DE LAS PAMPAS PATAGÓNICAS

 

Por Eugenio Mimica-Barassi

 

 

Puede de que el título de este artículo resulte un tanto extraño y por qué no hasta extemporáneo. ¿Quiénes son los Tolentino Floro?, se preguntará más de alguno. Para tener una respuesta inmediata hay que conocer la última obra del pampino Hernán Rivera Letelier. Nos referimos por cierto a la novela "Los trenes se van al purgatorio". En ella aparece un árbol, un árbol mágico inserto en la soledad y la inmensidad del desierto. Es un pulmón verde, resinoso, balsámico, ante tanta horizontalidad, ante tanta sequedad y ambiente de limbo sempiterno, como son y serán todos los limbos.

Tolentino Floro es precisamente el nombre de ese árbol que Rivera Letelier insertó (o injertó) en su ambiente ferrocarrilero. Nacido al amparo de una prostituta, Alma Basilia, es ese mismo pulmón verde quien al final de la novela le devuelve la mano a su cuidadora, según versión de un cuentacuentos que va en aquel tren, el longino, uniendo en una imposibilidad de tiempo y espacio las estaciones de la pampa desértica. Buen recurso. Allí está, para matizar las arenas; allí está, para que los cansados ojos terrosos de los pasajeros del tren tengan un recreo a su atiborrado y anecdótico viaje.

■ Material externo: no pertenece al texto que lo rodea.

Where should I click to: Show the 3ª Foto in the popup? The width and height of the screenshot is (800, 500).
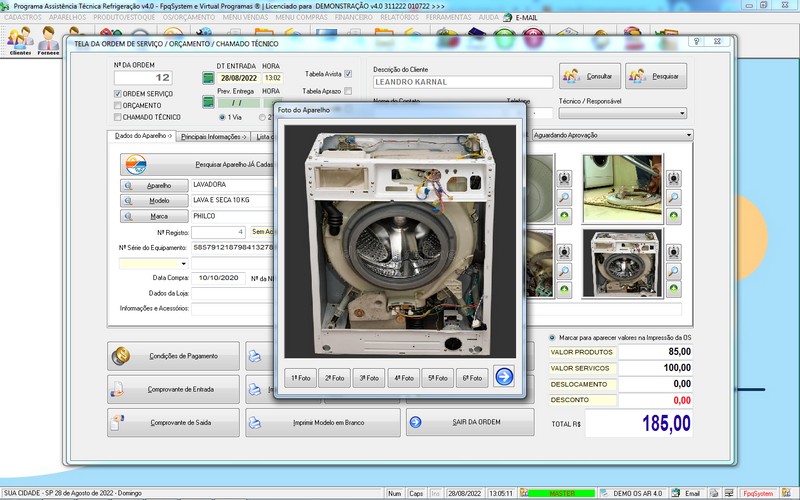(x=369, y=378)
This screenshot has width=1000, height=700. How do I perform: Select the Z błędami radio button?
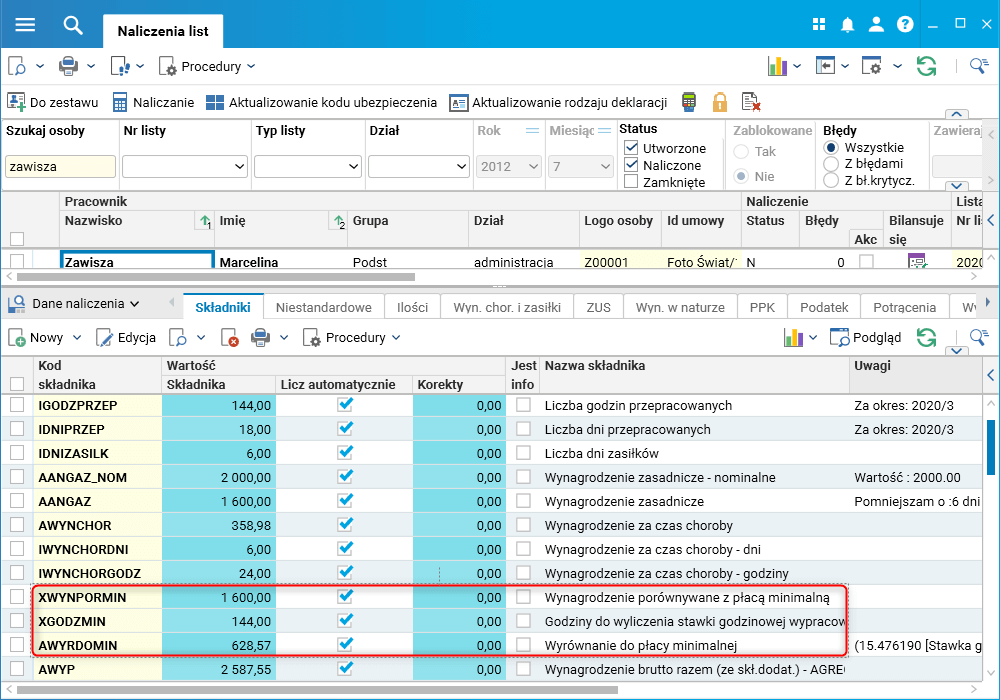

Y está allí, como una estación aparte a la de aquella de Resurreción, o como ocupante solitario de un vagón exclusivo, adosado a los carros del longino, para quedar finalmente como última huella, como última señal de lo que no es ni nunca volverá a ser: el mundo mágico (y no por mágico indoloro) de las salitreras del norte de Chile.

Cuando leímos "Los trenes se van al purgatorio" no pudimos dejar de asociar ese árbol con los nuestros, los que fuera de contexto, arrancados de los bosques, jalonan la pampa patagónica y fueguina. También los tenemos, y aunque personalmente no hayamos visto ninguna inscripción en sus troncos añosos ello no asegura que acaso no las posean. Tal vez ningún "se aman eternamente" se alcance a leer en esos leños vencedores de la soledad. Pero imaginamos sí a otras Alma Basilia, a otros "Almo Basilio", cuyas manos se dedicaron algún día lejano a cuidarlos y protegerlos.

Los Tolentino Floro fueron plantados en plena pampa austral por esos pioneros rurales, que desearon ver un verde distinto y profundo cada mañana al despertar. Fueron plantados para rebajar el amarillo agotador de los coironales y el gris casi alumínico de los cielos magallánicos. No crecieron para otorgar sombra ante la presencia de un sol abrazador, sino para ayudar a protegerse del viento, de los temporales, de las nevadas. Pero un día se quedaron solos. La casa vieja pionera ya no está; el hotel rural tampoco, y ahora se ven desnudos, náufragos, en medio de la pampa ondulada, cuando no lisa como tabla.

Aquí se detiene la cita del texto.